The sheik had invited Pope Francis to the meeting even though he knew the pope would be in Chile. Still, the pope said in his letter, “I assure you, I will not fail to continue praying to God for the cause of peace — a true, real peace.”

“In particular, I raise heartfelt prayers that leaders of nations and civil and religious authorities everywhere would work to prevent new spirals of tension and support every effort to make agreement, justice and security prevail for the populations of that blessed land that is so close to my heart,” the pope said in the letter, which was published Jan. 18 by the Vatican.

Pope Francis repeated the Vatican’s long-standing position calling for renewed peace talks between Israelis and Palestinians to find a negotiated agreement that would guarantee both could live in peace within internationally recognized borders “with full respect for the particular nature of Jerusalem, whose significance goes beyond any consideration of territorial questions.”
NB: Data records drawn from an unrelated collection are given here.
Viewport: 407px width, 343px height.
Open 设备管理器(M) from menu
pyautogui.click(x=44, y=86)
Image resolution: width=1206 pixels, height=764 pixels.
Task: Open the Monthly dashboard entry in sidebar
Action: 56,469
In their final statement, read by el-Tayeb, conference participants voiced “unequivocal rejection of the recent U.S. administration decisions which, in the eyes of the Arab, the Muslim world and the free world, are nothing but ink on paper.”

“All official and popular Arab and international (Islamic, Christian, Jewish) possibilities must be harnessed to end the unjust and oppressive Zionist occupation of the Arab Land of Palestine,” said the statement, which included the parenthetical material.

Conference participants called on the governments of the Islamic world, the League of Arab States, the Organization of Islamic Cooperation, the United Nations and civil society organizations “to swift and serious action to halt the implementation of the decision of the United States administration and to create global public opinion against these unjust policies.”

The Maronite Catholic patriarch, Cardinal Bechara Rai, spoke at the conference, reviewing the Vatican statements on Jerusalem. “Since the reign of Pope Pius XII, specifically since 1948, the popes have been standing alongside the Palestinian cause and demanding a just solution,” including on the status of Jerusalem, he said.